Tidak ada drama dalam Arsenal. Semuanya konsisten. Jelek pun konsisten.

Ada beberapa kebohongan yang kerap dilontarkan komentator Premier League berulang kali—entah di stasiun TV, di koran, di wawancara telepon dengan media—tentang penampilan Arsenal sesudah 2005, paska ditinggal Patrick Vieira.

Salah satu kebohongan itu adalah Arsenal biasanya kalah dalam pertandingan yang unik. Tidak ada klub yang bisa kalah seperti Arsenal.

Justru kebalikannya: Arsene Wenger, yang saking lamanya telah memimpin The Gunners, sudah menyempurnakan setiap jenis kekalahan yang bisa dialami klub sepakbola. Mulai dari tipe kekalahan menyedihkan akibat kalah stamina (Bolton pada 2011; Wembley pada 2011; St Mary’s pada 2015; Selhurst Park pada 2017, dst), hingga dibantai dalam pertandingan besar (Anfield pada Agustus 2017, Old Trafford pada 2011; Stamford Bridge pada 2014; Anfield pada 2014, dst).

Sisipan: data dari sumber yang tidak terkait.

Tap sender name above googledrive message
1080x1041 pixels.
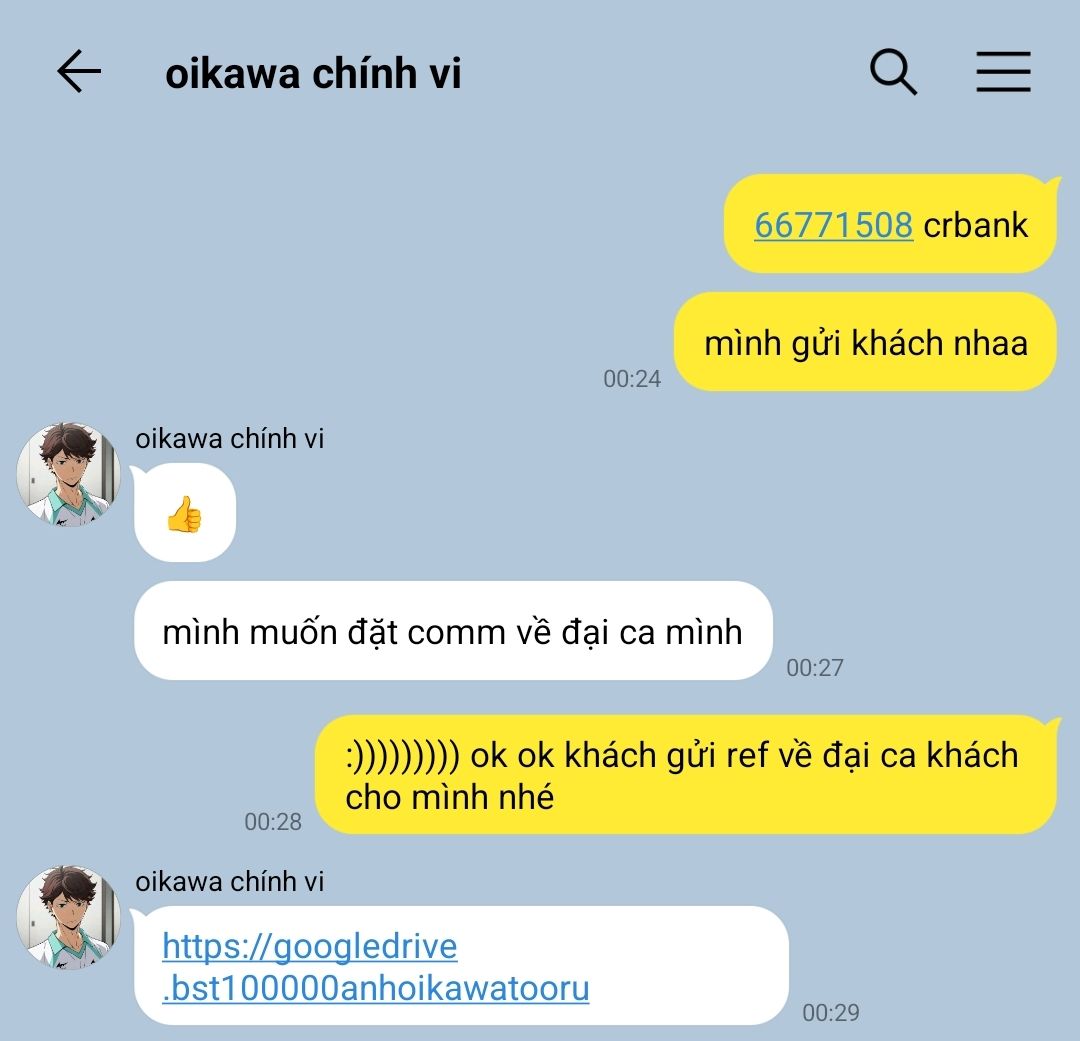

Sulit benar-benar mengatakan dengan tepat apa penyebab kekalahan Arsenal. Apakah sifat mudah puas? Gugup? Rasa takut? Kurangnya pengalaman? Yang pasti setiap kali Arsenal kalah, komentar bahwa Arsenal kalah dengan caranya yang khas selalu muncul. Ini memang membingungkan, namun juga tidak bisa dihindari, mengingat sudah lama sekali Arsenal dilatih oleh pelatih yang sama. Jangan salah, Arsenal itu tidak pernah kalah dengan cara yang sama.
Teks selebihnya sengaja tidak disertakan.